Cobbled together work spaces aside, home working has had some other, more social drawbacks for new starters. When asked about difficulties faced, Janette pinpointed, ‘The isolation. Not knowing who to go to when needing assistance with various elements of my role’. This isolation is even more pronounced within a varied organisation like Calico, where ‘getting to know staff roles and responsibilities and understanding the very diverse divisions of the group’ can be tough at the best of times.
Starting any role during a pandemic is daunting, but taking over as MD of a business presents some unique challenges. Luckily, new Calico Homes MD Mark was well-prepared for his unexpected bout of home working. As he recalls, ‘I was working from home and doing a lot of remote working in my previous organisation (…) so it hasn’t felt like too much of a shift!’. Like Janette, Mark has found getting to know the company he heads a little more difficult given the current climate, ‘I am not doing everything that I had probably planned – for example getting to know the neighbourhoods we work in and our customers (…) the situation has meant this has been difficult. ’
At frontline services like SafeNet, working practices have been adapted to allow vital support to continue. Here, new starters have seen a noticeable spike in demand throughout the pandemic. Sophie, a new refuge assistant at SafeNet reflects that ‘Some days are extremely busy, where the job can feel impossible’. Fortunately, she continues, ‘every day is different, and I think that’s something not to be taken for granted’. New domestic abuse support worker, Sarah, has found she has had to provide additional support to residents, many of whom ‘have faced extra anxieties’ as a result of the pandemic.
While starting new roles during a global pandemic hasn’t been ideal, a common theme from those I spoke to is that Calico has remained as welcoming as ever. Albeit from a safe distance. Beverley, Horizon’s new Safeguarding support worker, says it best, stating, ‘Even though these are difficult times, I have been made to feel welcome by colleagues and everyone is so helpful.’
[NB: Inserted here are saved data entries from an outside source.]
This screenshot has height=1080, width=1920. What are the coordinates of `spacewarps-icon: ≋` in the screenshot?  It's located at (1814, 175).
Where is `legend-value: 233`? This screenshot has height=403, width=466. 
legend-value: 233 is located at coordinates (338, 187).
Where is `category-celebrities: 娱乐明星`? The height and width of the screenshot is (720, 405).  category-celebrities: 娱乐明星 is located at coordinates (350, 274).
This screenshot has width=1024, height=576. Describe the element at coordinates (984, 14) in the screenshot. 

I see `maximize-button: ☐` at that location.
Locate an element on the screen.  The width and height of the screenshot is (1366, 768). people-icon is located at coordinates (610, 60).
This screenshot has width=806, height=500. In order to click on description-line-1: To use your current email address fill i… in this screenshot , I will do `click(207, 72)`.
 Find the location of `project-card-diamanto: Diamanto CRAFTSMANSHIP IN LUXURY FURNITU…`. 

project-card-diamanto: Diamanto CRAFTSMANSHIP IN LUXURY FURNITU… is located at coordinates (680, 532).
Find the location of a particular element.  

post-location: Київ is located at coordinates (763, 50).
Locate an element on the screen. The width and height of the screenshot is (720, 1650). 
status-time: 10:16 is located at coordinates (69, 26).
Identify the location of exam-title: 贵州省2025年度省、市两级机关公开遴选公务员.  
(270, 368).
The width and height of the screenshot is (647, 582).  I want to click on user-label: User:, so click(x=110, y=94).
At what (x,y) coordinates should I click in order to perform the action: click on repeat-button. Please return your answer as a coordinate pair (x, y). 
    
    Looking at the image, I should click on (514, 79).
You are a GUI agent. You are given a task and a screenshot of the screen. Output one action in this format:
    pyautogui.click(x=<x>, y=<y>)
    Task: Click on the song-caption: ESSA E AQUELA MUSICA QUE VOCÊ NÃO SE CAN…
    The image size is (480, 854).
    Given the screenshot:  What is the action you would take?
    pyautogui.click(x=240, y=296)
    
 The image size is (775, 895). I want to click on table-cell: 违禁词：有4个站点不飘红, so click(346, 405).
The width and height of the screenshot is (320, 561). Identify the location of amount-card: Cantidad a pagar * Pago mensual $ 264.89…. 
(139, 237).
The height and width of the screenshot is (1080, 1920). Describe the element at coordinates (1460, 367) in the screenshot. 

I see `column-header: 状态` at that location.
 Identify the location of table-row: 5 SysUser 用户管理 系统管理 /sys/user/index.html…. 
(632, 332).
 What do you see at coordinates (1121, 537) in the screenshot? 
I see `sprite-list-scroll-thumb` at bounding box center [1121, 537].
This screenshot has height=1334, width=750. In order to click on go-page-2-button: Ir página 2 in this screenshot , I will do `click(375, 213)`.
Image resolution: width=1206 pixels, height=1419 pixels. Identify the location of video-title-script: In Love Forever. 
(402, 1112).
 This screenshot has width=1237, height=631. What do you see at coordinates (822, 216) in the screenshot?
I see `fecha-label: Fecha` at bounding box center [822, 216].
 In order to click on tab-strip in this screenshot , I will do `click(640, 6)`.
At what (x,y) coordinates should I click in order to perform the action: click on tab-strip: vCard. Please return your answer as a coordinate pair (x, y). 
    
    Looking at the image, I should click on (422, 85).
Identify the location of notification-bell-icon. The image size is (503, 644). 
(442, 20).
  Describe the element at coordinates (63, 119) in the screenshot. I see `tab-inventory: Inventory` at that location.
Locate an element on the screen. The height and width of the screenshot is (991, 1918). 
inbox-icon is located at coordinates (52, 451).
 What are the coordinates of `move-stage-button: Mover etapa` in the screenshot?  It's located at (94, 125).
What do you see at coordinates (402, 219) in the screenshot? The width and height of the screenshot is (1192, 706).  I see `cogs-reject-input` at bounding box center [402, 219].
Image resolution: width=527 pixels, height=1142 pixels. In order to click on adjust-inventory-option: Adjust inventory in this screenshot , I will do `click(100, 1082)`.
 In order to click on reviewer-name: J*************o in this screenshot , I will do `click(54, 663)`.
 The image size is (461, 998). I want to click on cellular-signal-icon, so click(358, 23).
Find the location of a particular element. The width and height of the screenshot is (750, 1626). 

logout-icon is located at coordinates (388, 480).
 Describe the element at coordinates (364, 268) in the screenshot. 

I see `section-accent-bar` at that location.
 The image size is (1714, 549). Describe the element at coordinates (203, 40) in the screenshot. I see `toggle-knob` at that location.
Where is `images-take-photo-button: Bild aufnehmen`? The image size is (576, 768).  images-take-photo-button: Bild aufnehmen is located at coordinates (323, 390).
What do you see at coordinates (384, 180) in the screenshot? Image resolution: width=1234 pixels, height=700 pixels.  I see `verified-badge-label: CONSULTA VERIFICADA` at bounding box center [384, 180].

This has certainly been my own experience. Whether it’s a quick call from a line manager just to check-in or a pair of incredibly helpful colleagues (thank you Lisa & Becca), Calico has quickly felt like home. When things do return to normal, which they will, us new starters will be stronger for this experience. In an ironic twist, the thing that isolates and distances us will ultimately draw us closer together. By starting when we did, we’ve metaphorically dived in at the deep end. The good news is, we’ve all come up swimming.